#### [Instructions for the task]
Pick out each line of the records that contains the word "Select" and copy those lines.

Records from a data collection
◆ ◆ ◆ ◆

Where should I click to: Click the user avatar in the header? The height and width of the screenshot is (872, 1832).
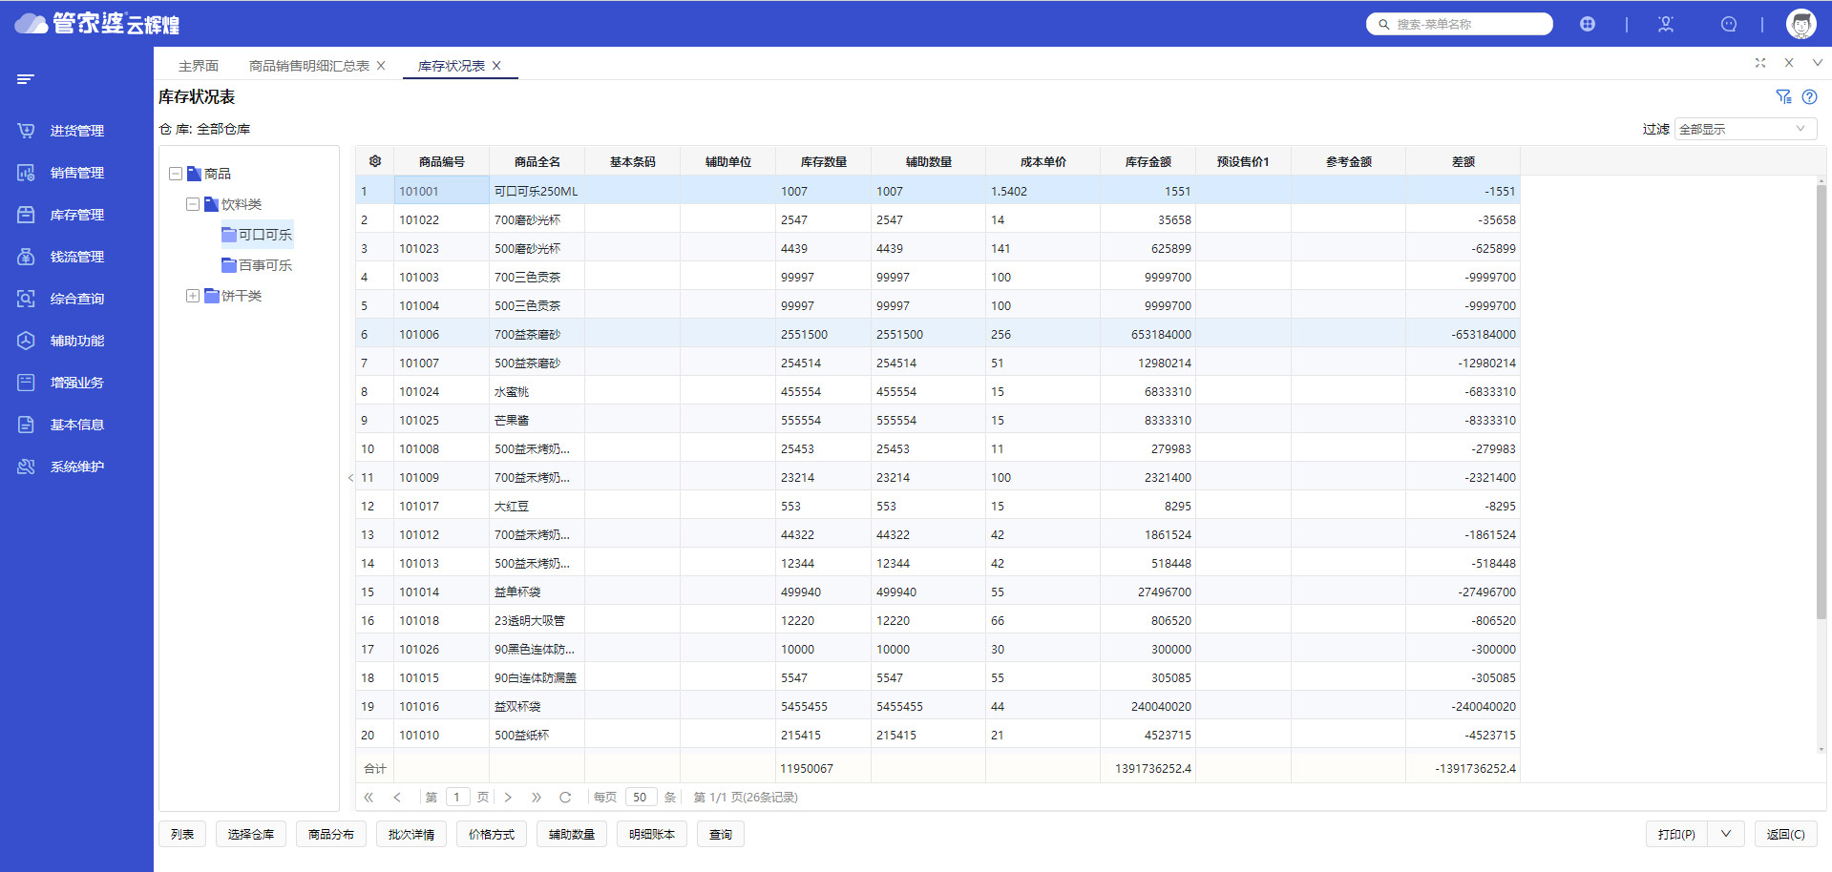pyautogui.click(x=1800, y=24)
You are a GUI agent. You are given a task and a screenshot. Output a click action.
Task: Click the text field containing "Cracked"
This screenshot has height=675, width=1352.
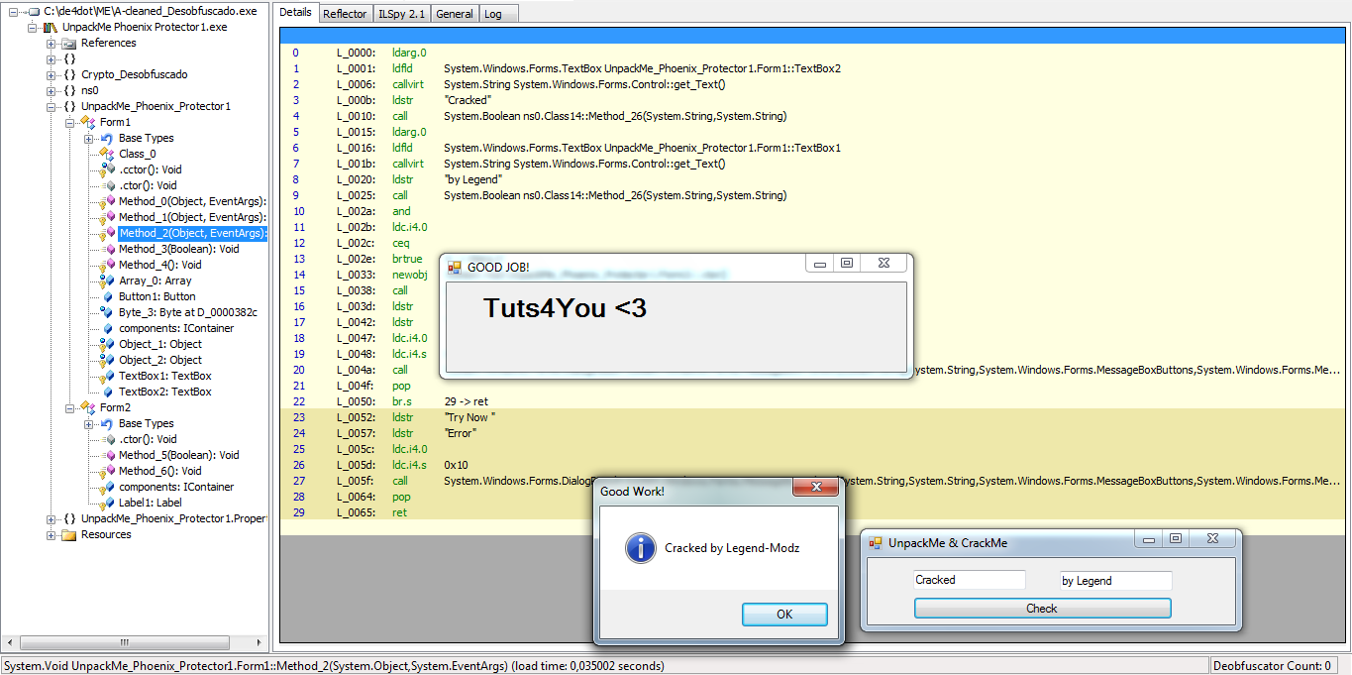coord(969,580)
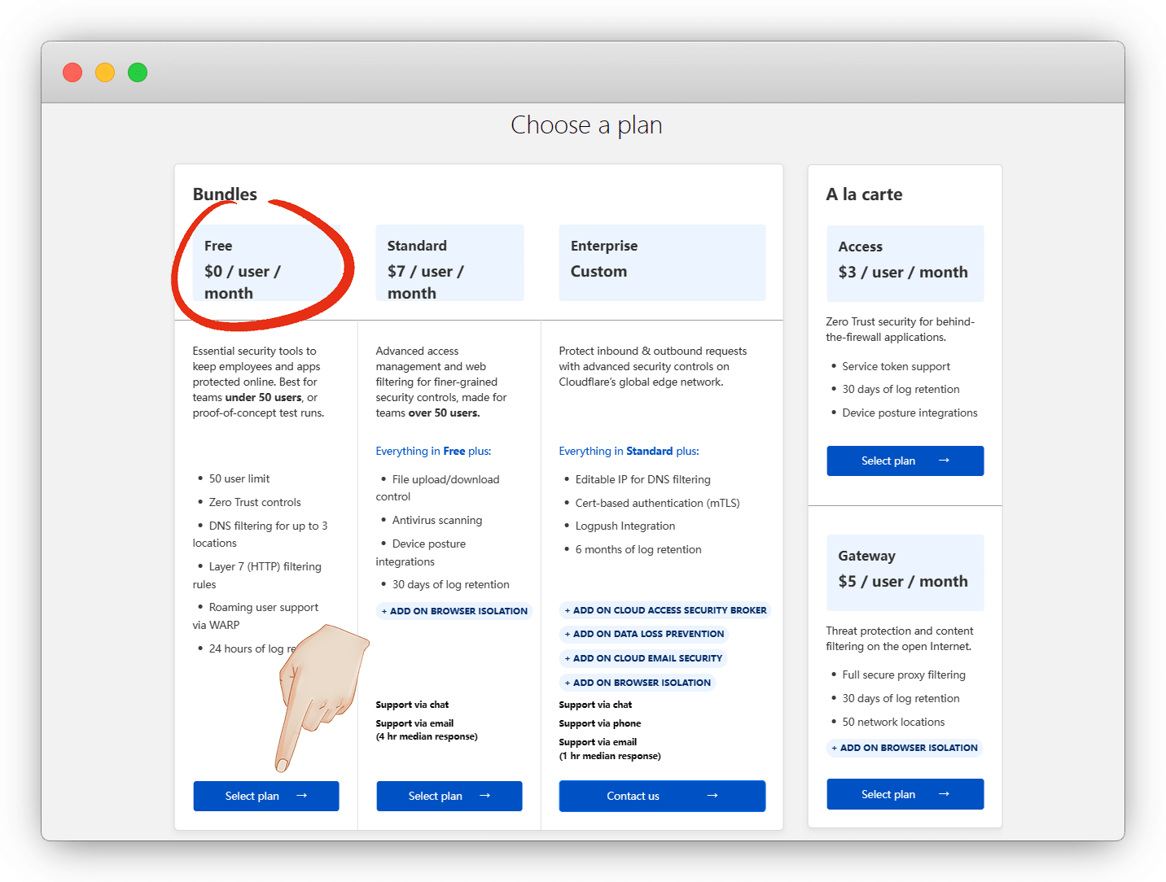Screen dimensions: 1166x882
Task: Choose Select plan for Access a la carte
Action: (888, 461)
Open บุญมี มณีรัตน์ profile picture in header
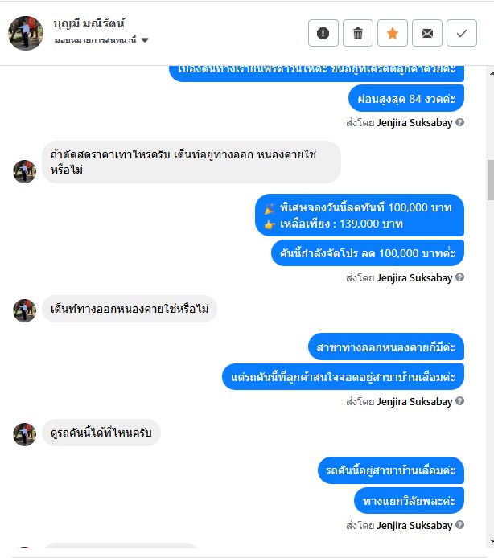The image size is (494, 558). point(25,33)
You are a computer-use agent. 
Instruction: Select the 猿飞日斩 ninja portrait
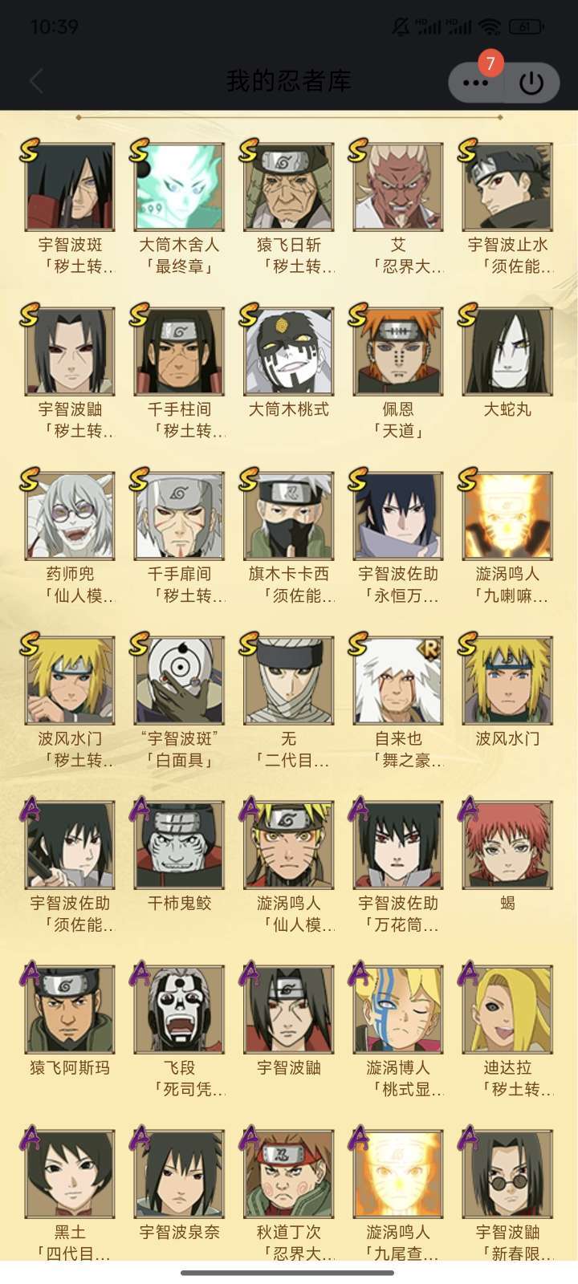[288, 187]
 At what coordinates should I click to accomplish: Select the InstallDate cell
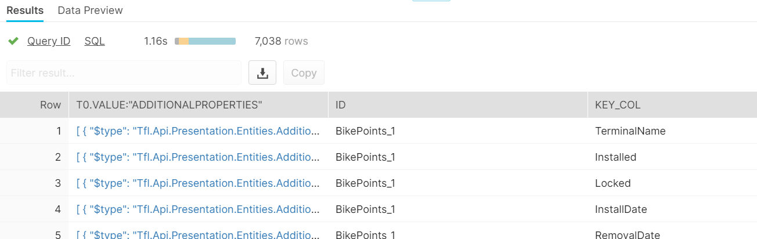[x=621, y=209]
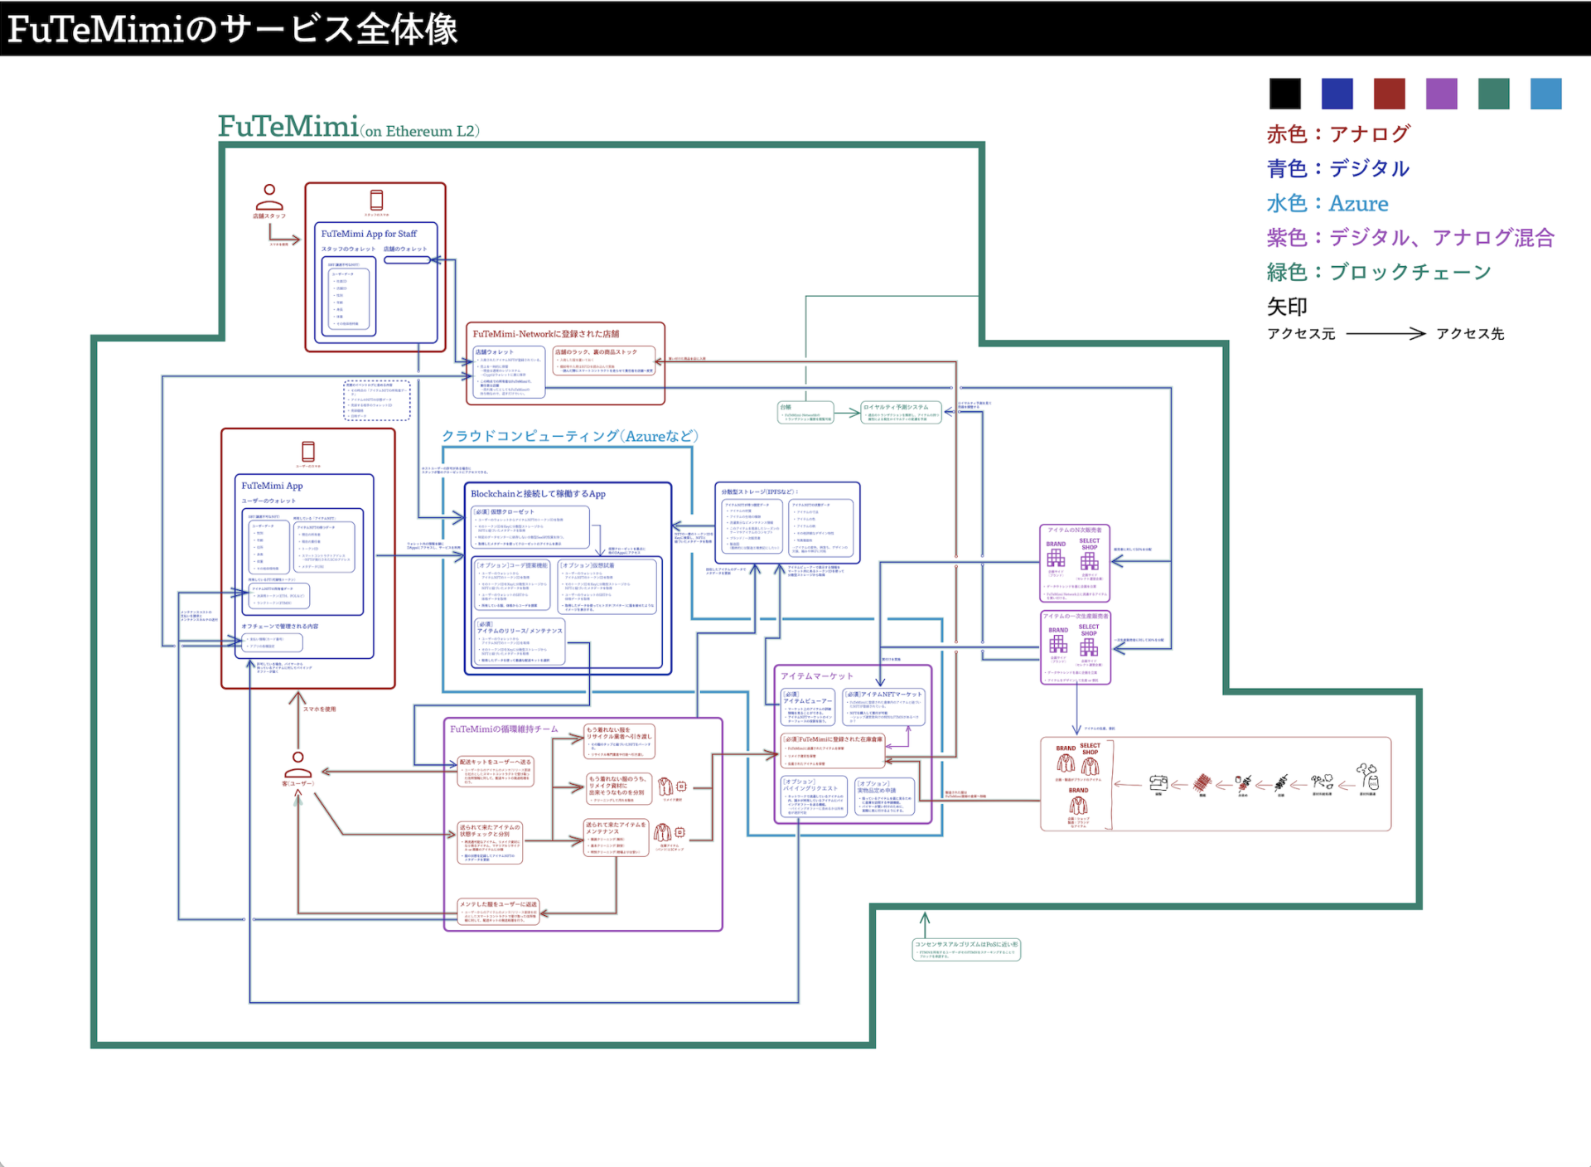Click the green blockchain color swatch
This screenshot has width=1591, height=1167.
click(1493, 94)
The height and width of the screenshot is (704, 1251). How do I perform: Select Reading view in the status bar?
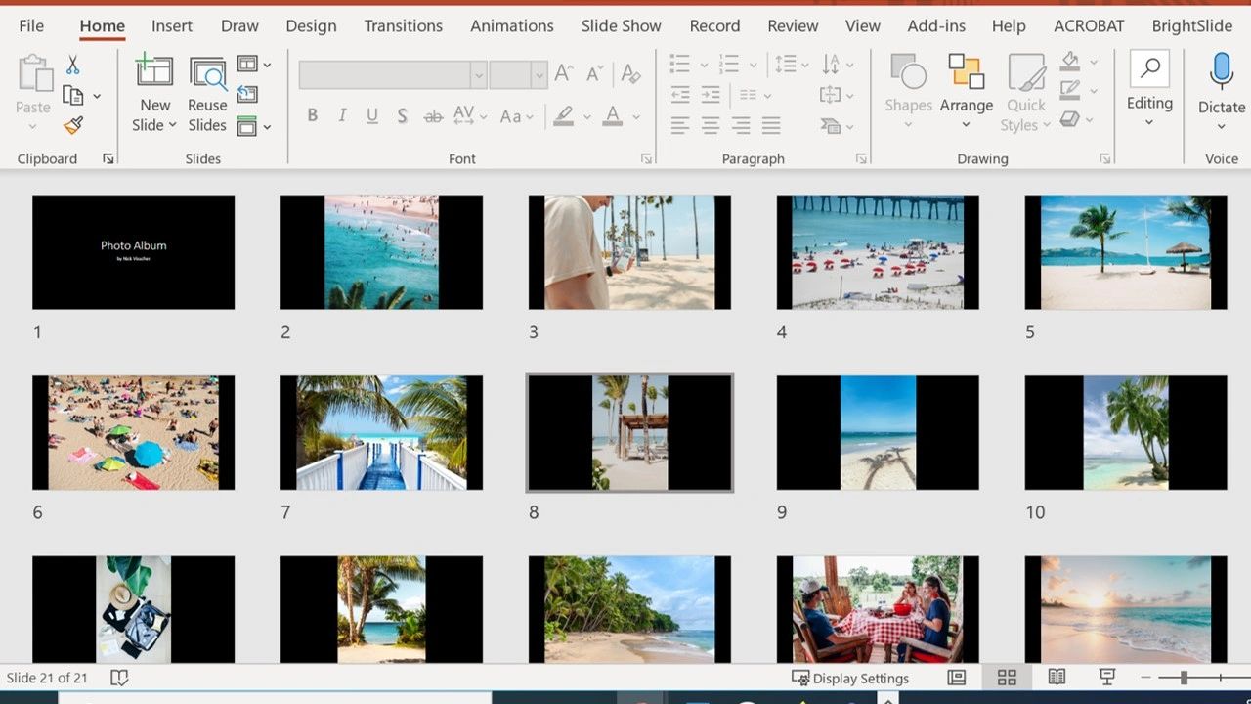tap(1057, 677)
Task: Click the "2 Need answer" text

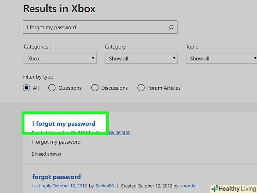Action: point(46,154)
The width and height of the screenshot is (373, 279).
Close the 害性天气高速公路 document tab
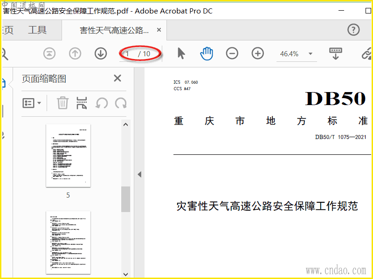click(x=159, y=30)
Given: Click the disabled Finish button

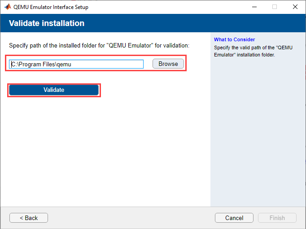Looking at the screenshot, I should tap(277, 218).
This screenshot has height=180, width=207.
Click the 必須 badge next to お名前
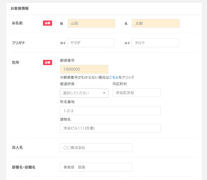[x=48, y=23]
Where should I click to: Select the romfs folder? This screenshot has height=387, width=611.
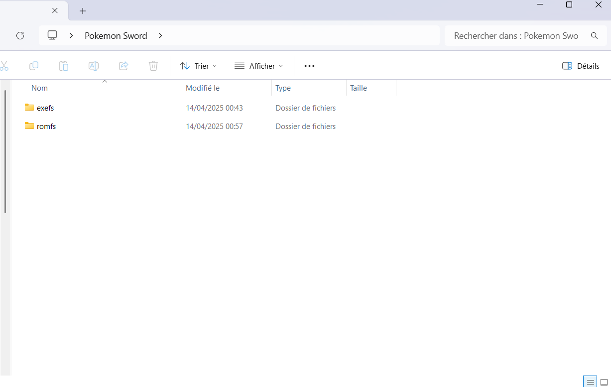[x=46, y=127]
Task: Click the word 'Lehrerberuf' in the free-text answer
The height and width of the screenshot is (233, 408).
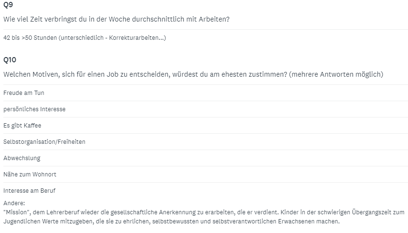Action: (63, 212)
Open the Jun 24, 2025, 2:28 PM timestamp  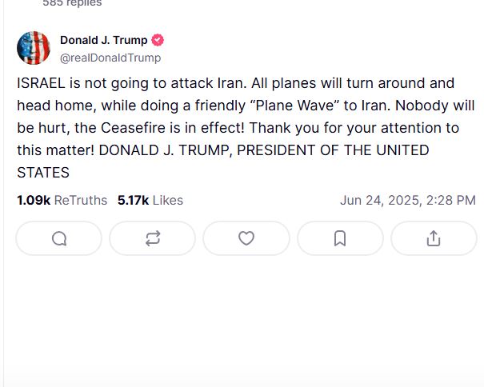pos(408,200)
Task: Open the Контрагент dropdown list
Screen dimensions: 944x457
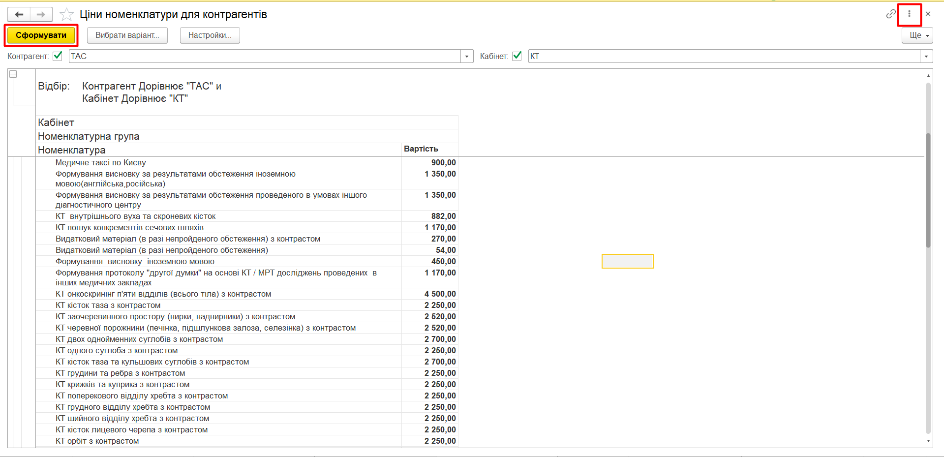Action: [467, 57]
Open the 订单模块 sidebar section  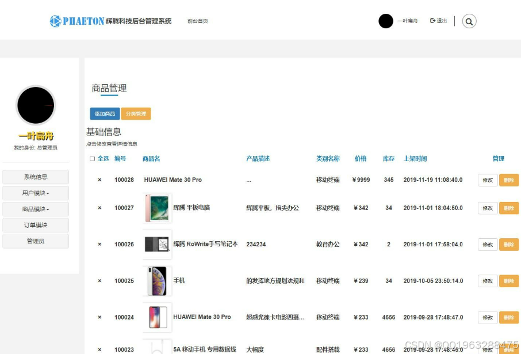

◆ ◆ ◆ ◆

#### [Result of this exercise]
Task: Choose Select plan for Access a la carte
Instruction: Select the 猿飞日斩 ninja portrait
 At what coordinates should I click to accomplish: Select the InstallDate cell
The height and width of the screenshot is (704, 1251). How do I perform: Select Reading view in the status bar?
Where should I click to: Select the romfs folder? This screenshot has height=387, width=611.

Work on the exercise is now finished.